• _What is expected_
List every line of the listing below that contains the string "coordinates".

——————————

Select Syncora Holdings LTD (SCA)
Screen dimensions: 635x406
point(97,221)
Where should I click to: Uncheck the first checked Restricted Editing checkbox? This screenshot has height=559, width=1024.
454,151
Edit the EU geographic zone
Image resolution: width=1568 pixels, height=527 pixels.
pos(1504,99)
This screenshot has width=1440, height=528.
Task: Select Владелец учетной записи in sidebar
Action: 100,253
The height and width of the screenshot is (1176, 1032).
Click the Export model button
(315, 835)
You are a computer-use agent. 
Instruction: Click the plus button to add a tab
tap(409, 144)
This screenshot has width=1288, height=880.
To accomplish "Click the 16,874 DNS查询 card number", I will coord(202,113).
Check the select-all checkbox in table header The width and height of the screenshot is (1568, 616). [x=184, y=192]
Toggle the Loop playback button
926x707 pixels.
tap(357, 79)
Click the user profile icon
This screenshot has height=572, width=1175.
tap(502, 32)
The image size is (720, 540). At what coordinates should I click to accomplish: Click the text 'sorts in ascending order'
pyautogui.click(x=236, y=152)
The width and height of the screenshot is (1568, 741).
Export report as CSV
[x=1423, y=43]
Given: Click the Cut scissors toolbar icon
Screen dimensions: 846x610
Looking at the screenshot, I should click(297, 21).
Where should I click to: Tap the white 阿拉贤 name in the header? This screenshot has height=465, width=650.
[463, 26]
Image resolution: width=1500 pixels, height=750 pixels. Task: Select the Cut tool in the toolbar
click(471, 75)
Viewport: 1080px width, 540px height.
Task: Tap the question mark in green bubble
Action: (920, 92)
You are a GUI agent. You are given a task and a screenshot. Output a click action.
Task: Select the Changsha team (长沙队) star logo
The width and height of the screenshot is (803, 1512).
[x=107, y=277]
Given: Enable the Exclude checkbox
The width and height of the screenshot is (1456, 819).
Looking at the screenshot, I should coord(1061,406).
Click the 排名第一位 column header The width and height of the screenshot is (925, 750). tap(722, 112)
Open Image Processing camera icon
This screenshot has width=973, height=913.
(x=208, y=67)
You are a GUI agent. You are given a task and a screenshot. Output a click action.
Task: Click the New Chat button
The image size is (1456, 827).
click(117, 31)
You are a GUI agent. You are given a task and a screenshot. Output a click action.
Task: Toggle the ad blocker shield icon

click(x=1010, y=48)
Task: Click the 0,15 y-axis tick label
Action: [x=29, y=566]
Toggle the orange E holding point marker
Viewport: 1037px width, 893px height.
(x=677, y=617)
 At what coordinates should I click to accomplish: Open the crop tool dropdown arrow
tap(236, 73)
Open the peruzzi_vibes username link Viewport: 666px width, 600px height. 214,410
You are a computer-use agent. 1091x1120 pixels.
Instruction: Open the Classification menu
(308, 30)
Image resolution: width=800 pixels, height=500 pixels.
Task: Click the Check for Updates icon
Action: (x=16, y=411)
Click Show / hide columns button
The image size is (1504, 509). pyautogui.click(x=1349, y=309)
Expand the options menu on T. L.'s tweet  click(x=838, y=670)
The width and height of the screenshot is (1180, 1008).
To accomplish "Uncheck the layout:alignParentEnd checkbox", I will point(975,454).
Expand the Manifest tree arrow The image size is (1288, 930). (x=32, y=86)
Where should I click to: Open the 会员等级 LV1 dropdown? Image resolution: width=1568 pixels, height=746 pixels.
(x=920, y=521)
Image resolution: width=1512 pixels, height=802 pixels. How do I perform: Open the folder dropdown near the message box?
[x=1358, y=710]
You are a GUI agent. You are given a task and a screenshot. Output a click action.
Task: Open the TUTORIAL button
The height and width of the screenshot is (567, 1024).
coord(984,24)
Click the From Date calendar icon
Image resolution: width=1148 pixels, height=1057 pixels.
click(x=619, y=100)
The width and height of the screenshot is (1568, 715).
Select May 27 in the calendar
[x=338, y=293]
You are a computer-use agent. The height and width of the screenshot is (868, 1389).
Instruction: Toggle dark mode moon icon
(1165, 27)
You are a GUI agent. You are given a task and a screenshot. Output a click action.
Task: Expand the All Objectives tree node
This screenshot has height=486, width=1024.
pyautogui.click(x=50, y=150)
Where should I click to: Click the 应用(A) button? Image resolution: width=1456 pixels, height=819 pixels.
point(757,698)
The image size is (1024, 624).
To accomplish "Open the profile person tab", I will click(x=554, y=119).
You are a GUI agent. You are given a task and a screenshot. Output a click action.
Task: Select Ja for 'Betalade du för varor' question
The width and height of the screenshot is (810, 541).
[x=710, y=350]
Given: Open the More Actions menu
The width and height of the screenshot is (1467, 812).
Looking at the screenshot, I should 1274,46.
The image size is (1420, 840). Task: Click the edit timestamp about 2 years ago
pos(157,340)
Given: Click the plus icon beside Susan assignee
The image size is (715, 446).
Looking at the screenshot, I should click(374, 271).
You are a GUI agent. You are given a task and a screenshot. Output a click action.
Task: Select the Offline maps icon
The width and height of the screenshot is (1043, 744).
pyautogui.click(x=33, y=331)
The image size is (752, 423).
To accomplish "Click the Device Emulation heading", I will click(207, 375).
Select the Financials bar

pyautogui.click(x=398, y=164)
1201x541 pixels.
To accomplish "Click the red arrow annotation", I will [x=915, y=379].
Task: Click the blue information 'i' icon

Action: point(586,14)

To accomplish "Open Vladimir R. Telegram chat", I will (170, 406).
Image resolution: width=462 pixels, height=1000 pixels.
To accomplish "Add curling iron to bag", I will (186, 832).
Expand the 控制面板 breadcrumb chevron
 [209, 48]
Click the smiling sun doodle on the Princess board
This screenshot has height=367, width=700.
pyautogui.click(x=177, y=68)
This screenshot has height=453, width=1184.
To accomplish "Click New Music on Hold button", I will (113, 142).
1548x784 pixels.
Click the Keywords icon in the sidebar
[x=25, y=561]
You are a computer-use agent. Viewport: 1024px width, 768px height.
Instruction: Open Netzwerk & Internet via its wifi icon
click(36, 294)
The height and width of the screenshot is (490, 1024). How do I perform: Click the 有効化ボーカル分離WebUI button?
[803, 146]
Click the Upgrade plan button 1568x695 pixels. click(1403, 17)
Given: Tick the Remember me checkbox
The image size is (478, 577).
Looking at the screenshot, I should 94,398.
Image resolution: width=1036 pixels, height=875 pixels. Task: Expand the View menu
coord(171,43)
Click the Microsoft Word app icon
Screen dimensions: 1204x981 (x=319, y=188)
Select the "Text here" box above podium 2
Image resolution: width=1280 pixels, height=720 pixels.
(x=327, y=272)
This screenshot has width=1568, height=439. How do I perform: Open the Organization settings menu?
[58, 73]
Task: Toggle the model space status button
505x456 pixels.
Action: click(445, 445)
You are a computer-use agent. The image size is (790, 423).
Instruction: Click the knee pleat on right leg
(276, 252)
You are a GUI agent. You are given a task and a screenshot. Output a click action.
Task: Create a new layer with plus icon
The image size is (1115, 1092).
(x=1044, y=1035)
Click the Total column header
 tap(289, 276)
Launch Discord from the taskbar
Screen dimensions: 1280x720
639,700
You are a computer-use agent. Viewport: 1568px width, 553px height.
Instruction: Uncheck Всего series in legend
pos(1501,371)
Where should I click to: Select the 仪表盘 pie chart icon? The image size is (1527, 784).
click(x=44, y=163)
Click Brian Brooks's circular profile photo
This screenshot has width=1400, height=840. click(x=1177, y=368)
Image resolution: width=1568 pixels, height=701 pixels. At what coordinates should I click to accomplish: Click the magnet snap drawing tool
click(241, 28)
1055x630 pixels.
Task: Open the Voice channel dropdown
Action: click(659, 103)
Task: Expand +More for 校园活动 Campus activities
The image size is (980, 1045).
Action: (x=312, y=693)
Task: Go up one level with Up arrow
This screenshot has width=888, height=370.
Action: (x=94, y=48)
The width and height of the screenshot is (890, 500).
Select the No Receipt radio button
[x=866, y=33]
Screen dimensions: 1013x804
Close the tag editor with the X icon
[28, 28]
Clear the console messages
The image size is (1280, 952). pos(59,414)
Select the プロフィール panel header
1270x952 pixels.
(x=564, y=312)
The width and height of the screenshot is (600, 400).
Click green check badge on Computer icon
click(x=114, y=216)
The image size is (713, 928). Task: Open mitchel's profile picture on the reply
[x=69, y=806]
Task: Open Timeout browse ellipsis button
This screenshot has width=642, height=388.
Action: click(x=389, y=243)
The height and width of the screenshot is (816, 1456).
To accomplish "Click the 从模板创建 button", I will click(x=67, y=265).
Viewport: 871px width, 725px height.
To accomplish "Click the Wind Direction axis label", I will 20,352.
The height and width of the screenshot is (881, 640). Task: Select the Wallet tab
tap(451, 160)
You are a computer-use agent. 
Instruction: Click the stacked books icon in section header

——————————

• _Output below_
The image size is (720, 540). At what coordinates should I click to accomplish: Click the text 'sorts in ascending order'
 At what coordinates should I click to accomplish: Open the crop tool dropdown arrow
Image resolution: width=1568 pixels, height=701 pixels. At what coordinates should I click to accomplish: Click the magnet snap drawing tool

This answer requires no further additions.